Exercise:
Among the entries below, find each line holding "header" and return it.

Saved data entries
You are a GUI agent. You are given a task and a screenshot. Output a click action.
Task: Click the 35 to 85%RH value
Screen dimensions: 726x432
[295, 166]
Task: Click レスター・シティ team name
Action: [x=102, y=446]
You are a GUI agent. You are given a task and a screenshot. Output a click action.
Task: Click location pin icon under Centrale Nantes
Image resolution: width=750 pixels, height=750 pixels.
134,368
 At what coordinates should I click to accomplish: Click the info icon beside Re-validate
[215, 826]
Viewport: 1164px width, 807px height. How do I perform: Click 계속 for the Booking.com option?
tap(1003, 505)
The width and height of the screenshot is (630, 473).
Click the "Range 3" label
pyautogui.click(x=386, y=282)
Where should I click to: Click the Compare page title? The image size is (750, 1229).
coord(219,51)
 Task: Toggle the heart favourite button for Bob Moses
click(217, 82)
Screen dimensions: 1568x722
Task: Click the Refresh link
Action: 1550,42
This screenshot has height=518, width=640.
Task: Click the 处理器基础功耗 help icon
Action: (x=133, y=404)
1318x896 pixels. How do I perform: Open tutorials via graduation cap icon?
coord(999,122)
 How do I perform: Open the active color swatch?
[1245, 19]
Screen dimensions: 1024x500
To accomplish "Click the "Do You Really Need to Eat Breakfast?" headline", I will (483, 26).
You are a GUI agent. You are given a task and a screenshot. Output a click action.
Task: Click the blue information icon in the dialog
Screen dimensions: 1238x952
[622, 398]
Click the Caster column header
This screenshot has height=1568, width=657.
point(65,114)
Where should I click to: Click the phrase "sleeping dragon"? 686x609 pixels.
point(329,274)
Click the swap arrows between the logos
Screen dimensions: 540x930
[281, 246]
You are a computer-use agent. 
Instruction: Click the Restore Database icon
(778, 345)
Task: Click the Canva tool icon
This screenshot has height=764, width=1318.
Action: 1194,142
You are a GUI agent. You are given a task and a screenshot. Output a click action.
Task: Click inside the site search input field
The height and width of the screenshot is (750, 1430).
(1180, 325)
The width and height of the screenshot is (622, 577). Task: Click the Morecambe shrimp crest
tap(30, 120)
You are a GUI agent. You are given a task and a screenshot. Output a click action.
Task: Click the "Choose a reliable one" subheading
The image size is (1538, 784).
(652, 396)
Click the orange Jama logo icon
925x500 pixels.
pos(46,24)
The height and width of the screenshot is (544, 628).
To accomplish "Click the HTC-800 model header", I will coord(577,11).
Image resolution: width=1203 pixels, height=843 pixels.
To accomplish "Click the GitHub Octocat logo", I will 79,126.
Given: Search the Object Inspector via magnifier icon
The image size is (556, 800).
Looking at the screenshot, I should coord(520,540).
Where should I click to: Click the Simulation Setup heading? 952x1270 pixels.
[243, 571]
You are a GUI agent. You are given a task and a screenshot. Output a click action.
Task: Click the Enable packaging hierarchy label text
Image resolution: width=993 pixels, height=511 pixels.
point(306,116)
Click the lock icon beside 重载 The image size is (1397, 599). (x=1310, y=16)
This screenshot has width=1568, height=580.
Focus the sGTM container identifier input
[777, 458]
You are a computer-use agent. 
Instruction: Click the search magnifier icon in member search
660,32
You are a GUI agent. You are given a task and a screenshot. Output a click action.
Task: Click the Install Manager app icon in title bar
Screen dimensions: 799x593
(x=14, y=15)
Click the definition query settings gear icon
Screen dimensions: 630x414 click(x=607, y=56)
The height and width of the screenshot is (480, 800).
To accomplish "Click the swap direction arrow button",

Task response:
Click the Caster column header
To accomplish "Click the HTC-800 model header", I will coord(577,11).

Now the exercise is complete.